Так же часто мне хотелось закрыть глаза и не видеть всего, что происходит вокруг меня. Не видеть зла, порока, страданий, боли. Но я видел слишком много и не могу об этом молчать, не в силах забыть и стереть из памяти. Рассадник греха, до чего нас довела цивилизация: многие гибнут с голоду, многие уже погибли, а кто-то еще погибнет.
Я был на самом дне. Кладбище… Смерть и боль. Неудержимая и неизлечимая. Это язва общества – его порождение. Гиблые места. И обречен тот, кто туда попал и не сможет выбраться. Это называется «загнись и сдохни». Я понимаю, что это такое, видел все это и чувствовал на себе. Я был тут, знаю, каково это.
Но невозможно погрузиться в кромешную тьму и забыть про весь этот ужас – неосуществимо. Не поможет. Ты будешь возвращаться к этому в мыслях, все будет представляться в еще более страшном свете. Ты не можешь сбежать. Не можешь забыть. Но можно попытаться изменить свое отношение к этому. Принимать все в порядке вещей, смириться с этим порядком или как-то бороться, если не согласен и хочешь что-то изменить.
Ты забываешь о семи цветах радуги, которые не увидишь, если закроешь глаза или ослепнешь. Ты не сможешь оценить волшебство фейерверка или северного сияния, будешь не способен узреть идеальную грань, красоту и филигранность живого цветка - чуда, которое растет из земли, берет от неё силы и наливается соком.
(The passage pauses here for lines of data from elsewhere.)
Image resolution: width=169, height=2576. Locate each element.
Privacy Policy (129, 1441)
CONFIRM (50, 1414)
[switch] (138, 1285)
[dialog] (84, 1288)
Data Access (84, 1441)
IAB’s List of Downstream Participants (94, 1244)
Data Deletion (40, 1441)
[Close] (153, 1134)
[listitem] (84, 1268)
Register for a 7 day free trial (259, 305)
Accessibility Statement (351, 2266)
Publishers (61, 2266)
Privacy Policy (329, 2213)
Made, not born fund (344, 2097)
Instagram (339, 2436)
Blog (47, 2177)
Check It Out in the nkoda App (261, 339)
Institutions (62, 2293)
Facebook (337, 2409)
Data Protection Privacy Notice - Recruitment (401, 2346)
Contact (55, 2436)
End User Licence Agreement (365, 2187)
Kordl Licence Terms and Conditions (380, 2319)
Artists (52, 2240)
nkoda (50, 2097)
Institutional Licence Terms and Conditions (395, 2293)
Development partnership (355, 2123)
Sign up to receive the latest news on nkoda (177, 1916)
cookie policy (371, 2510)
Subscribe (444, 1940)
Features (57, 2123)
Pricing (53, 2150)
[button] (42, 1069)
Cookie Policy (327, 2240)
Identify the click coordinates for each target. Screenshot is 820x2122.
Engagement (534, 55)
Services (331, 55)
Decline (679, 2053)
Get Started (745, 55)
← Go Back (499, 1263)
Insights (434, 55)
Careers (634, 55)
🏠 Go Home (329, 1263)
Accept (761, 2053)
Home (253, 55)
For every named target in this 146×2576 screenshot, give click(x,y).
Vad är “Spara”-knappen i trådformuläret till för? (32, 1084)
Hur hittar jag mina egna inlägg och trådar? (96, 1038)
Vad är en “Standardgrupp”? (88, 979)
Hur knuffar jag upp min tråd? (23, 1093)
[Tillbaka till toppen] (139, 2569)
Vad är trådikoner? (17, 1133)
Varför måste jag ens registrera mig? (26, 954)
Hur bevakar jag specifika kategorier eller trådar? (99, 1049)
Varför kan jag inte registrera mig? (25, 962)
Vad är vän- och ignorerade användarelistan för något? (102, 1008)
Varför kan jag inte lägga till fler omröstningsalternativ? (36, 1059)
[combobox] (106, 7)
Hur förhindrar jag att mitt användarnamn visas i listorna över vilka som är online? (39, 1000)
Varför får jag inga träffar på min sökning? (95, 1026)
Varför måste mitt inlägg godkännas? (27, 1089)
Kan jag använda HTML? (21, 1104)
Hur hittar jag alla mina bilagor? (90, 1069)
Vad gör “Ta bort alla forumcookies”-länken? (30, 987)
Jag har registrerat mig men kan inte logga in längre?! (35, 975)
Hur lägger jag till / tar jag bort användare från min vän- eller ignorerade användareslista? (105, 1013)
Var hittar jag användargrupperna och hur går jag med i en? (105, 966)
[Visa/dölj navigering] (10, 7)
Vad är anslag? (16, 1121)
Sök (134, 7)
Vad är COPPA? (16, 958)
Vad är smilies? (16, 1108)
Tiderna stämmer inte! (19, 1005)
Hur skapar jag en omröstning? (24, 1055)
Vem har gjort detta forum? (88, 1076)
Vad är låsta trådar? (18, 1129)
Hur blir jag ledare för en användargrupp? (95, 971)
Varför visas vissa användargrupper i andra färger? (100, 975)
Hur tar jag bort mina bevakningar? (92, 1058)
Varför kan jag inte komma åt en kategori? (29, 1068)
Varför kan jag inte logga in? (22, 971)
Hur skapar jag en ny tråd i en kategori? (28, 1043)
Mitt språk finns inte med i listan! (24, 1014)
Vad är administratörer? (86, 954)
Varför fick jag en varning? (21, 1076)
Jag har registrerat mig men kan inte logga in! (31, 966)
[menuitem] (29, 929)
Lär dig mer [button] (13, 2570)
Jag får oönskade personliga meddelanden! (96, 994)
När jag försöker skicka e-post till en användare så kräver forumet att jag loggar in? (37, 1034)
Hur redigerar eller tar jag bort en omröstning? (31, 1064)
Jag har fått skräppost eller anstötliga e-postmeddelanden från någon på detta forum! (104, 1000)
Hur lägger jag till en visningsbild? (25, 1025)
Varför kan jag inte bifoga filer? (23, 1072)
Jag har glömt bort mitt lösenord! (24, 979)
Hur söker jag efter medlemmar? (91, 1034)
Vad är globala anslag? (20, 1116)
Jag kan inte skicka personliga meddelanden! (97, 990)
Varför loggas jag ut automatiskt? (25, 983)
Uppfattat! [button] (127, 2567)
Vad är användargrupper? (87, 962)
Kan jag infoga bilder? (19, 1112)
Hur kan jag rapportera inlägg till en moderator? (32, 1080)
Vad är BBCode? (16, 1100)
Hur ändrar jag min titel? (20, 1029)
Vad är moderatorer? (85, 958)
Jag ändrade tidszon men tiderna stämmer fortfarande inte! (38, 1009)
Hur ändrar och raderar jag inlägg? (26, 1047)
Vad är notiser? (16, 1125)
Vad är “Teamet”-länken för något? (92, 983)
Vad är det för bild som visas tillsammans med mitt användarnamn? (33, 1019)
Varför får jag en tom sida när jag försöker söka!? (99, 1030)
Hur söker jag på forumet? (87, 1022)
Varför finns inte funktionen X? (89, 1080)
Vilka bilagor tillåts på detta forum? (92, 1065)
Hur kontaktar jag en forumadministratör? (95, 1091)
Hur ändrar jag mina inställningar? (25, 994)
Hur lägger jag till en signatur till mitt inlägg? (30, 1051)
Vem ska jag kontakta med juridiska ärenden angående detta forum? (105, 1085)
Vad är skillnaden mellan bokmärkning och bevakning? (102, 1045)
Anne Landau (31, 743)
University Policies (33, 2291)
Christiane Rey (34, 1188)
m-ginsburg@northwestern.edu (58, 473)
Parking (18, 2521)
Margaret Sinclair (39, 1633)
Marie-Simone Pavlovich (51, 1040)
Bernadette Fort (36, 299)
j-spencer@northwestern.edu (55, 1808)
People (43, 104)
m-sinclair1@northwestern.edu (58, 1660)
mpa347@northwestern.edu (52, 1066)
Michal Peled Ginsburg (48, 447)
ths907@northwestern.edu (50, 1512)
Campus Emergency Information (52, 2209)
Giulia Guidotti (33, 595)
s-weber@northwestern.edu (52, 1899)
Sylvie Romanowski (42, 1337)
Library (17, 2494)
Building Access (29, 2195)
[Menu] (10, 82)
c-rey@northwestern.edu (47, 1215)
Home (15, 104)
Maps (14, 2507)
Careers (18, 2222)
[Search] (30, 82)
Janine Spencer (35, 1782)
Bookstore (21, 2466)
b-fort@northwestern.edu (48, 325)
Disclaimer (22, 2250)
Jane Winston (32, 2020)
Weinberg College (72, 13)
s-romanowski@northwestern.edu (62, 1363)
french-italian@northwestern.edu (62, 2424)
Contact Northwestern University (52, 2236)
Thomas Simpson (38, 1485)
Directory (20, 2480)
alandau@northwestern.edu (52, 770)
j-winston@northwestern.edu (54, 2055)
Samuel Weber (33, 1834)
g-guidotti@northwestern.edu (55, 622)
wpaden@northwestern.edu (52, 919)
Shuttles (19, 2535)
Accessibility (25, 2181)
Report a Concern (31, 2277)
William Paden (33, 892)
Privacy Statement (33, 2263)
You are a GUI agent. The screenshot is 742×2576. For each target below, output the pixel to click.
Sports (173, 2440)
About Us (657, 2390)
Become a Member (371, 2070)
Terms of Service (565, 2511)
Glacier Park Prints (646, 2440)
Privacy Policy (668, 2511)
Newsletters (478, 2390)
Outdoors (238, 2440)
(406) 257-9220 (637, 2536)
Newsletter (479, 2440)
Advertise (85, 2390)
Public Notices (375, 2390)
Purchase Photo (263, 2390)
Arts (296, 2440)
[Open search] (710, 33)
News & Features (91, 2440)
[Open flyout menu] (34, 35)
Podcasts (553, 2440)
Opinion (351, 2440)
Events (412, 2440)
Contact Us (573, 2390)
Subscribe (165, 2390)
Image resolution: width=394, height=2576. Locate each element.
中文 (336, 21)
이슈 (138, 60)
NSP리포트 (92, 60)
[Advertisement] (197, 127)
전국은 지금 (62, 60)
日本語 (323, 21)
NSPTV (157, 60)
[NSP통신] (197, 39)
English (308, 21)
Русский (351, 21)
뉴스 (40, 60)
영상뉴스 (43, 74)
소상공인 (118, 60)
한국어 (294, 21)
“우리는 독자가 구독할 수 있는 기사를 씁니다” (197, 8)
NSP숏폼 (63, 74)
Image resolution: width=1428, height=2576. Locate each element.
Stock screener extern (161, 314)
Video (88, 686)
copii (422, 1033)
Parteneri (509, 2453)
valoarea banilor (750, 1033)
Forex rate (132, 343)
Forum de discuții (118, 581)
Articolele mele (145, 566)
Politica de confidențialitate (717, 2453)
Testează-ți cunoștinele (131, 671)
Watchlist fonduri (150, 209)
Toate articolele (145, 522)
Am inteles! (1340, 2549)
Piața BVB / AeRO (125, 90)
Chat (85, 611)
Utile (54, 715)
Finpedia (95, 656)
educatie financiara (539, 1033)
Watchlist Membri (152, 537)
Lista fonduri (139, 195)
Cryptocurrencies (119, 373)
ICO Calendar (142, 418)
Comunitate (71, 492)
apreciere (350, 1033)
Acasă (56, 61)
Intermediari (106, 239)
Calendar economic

Ты многое потеряешь, захотев закрыть глаза – держи их широко раскрытыми. Ведь речь идет о гораздо большем, друг мой.
Речь идет о нашей чудной жизни. И все, что находиться вокруг нас – часть нас самих.

Я забыл поговорить с вами о дожде. Дождь – это всегда прекрасно. После него все оживает. Становиться обновлённым и по-новому прекрасным. Живым. Все расцветает после дождя, сочные и сильные стебли трав тянуться высоко к солнцу, и поглощают живительную влагу капель.

Прекрасно. Волшебно. Чудесно.

Я сам родился в ночь, когда был дождь. Но это была роковая ночь. Моя мать чуть не умерла производя меня на свет. И что сказать, родился я в очень плохую ночь. Молнии и гром, гроза, буря. Ураганный ветер. Моему отцу пришлось проскакать в такую мерзкую погоду немало миль, чтобы вызвать доктора из города. Из боли и гнева я был рожден. В день всех святых, когда мертвые выходили из могил, когда злые духи бесновались вовсю. Рок насмеялся надомной, когда улыбнулся мне в первые минуты моей жизни.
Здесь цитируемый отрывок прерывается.